Why Biometrics is the Next Evolution of Password Security
According to research carried out by cybersecurity firm Trace Security, 81 percent of hacking-related data breaches leverage weak or stolen passwords. If you’ve been paying much attention, that probably doesn’t come as any great surprise to you - after all, weak passwords were the reason the Mirai botnet was able to grow to the extent that it did. It’s common knowledge that the password, as it exists today, verges on obsolescence.
“Passwords were developed in 1964 when I was 16 years old,” explains Frank Abagnale, a leading security consultant and lecturer. “Today, at 71, we’re still using passwords as a protocol to get into security systems. I don’t understand why there are still passwords when we know passwords are the root cause of all these issues that we have.”
But if we’re meant to no longer use passwords, what’s the alternative? Biometrics. Alphabet announced in mid-August that it has plans to render passwords obsolete.
“Passwords, combined with Google’s automated protections, help secure billions of users around the world,” the company explained in an August 12 blog post. “But new security technologies are surpassing passwords in terms of both strength and convenience. With this in mind, we are happy to announce that you can verify your identity by using your fingerprint or lock screen instead of a password when visiting certain Google services.”

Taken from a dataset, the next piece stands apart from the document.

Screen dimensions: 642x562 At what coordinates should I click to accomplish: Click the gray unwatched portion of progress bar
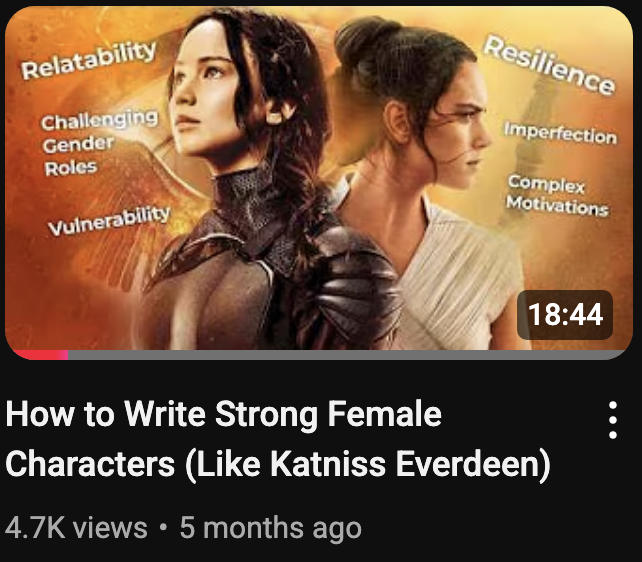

Google’s not the only company to make a push like this, either. Microsoft has something similar in the works with a service known as Windows Hello. Like Google’s fingerprint-based authentication, Windows Hello is built on FIDO2, a service designed to make authentication to online services both simpler and more secure - while also doing away with passwords altogether.
At present, how this works - at least in Google’s case - is simple. A user registers their username and password with an online service or platform once. The password can thus be as complex and ridiculous as they want it to be; they won’t need to remember it.

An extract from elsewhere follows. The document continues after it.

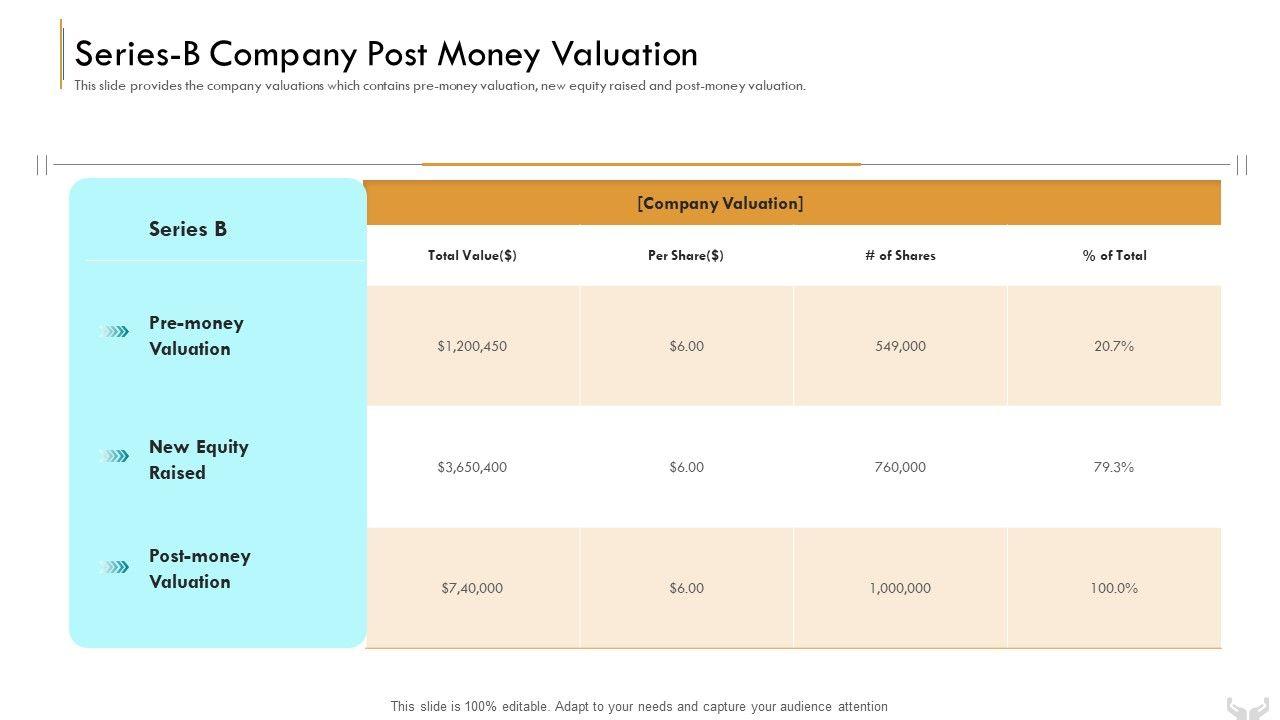1280x720 pixels.
Task: Click the Total Value($) column header
Action: pyautogui.click(x=472, y=256)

Instead, they can simply access their account through the biometric data stored on their device. Biometric authentication carried out in this fashion is more convenient and more secure. And while it may certainly be possible to fake a fingerprint or facial recognition scan, it’s a lot more difficult to do that than it is to crack a weak password.
Eventually, as biometric technology grows more accepted and more widespread, we’ll likely do away with passwords altogether. Registering for a service or logging in to an app will be as simple as a fingerprint scan. There are privacy concerns here, of course - issues around how biometric data is stored and accessed by the companies that possess it.
Until we have an answer as to how we can deal with passwords, they will still have their part to play in the interim. Ultimately, their days are numbered. Biometric-based authentication is the future.
And password-based authentication will soon go the way of the dodo.